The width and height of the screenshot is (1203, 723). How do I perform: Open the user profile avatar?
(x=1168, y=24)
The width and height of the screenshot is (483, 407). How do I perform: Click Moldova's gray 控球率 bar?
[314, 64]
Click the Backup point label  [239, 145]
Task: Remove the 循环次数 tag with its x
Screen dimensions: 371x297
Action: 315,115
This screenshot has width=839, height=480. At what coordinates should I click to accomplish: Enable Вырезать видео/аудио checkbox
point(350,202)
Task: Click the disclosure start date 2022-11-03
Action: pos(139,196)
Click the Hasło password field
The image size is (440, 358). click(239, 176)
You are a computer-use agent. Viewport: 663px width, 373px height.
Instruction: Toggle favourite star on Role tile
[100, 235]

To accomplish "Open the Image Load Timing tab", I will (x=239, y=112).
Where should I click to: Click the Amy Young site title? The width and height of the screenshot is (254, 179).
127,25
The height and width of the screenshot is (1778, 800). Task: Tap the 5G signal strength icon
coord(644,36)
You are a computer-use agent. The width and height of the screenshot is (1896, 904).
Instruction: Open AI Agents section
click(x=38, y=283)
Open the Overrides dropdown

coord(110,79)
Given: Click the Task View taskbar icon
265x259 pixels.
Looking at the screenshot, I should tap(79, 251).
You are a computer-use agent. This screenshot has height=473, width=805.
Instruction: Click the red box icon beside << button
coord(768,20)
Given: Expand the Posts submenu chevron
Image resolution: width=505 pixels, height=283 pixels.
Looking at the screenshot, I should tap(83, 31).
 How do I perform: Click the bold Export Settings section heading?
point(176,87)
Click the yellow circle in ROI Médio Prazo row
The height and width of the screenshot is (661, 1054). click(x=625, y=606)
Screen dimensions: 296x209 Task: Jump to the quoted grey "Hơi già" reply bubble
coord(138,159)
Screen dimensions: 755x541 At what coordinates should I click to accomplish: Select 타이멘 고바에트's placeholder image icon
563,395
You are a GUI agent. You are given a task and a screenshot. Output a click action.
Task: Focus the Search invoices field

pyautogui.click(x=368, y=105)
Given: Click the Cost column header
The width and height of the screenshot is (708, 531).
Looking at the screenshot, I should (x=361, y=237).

====

• **EXERCISE DETAILS**
Nothing but the exact lines of the data above, from the line containing "Screen dimensions: 371x297" through the last, should appear in the answer.

• **RESULT**
Screen dimensions: 371x297
Action: 315,115
This screenshot has width=839, height=480. At what coordinates should I click to accomplish: Enable Вырезать видео/аудио checkbox
point(350,202)
Task: Click the disclosure start date 2022-11-03
Action: pos(139,196)
Click the Hasło password field
The image size is (440, 358). click(239, 176)
You are a computer-use agent. Viewport: 663px width, 373px height.
Instruction: Toggle favourite star on Role tile
[100, 235]

To accomplish "Open the Image Load Timing tab", I will (x=239, y=112).
Where should I click to: Click the Amy Young site title? The width and height of the screenshot is (254, 179).
127,25
The height and width of the screenshot is (1778, 800). Task: Tap the 5G signal strength icon
coord(644,36)
You are a computer-use agent. The width and height of the screenshot is (1896, 904).
Instruction: Open AI Agents section
click(x=38, y=283)
Open the Overrides dropdown

coord(110,79)
Given: Click the Task View taskbar icon
265x259 pixels.
Looking at the screenshot, I should tap(79, 251).
You are a computer-use agent. This screenshot has height=473, width=805.
Instruction: Click the red box icon beside << button
coord(768,20)
Given: Expand the Posts submenu chevron
Image resolution: width=505 pixels, height=283 pixels.
Looking at the screenshot, I should tap(83, 31).
 How do I perform: Click the bold Export Settings section heading?
point(176,87)
Click the yellow circle in ROI Médio Prazo row
The height and width of the screenshot is (661, 1054). click(x=625, y=606)
Screen dimensions: 296x209 Task: Jump to the quoted grey "Hơi già" reply bubble
coord(138,159)
Screen dimensions: 755x541 At what coordinates should I click to accomplish: Select 타이멘 고바에트's placeholder image icon
563,395
You are a GUI agent. You are given a task and a screenshot. Output a click action.
Task: Focus the Search invoices field

pyautogui.click(x=368, y=105)
Given: Click the Cost column header
The width and height of the screenshot is (708, 531).
Looking at the screenshot, I should (x=361, y=237).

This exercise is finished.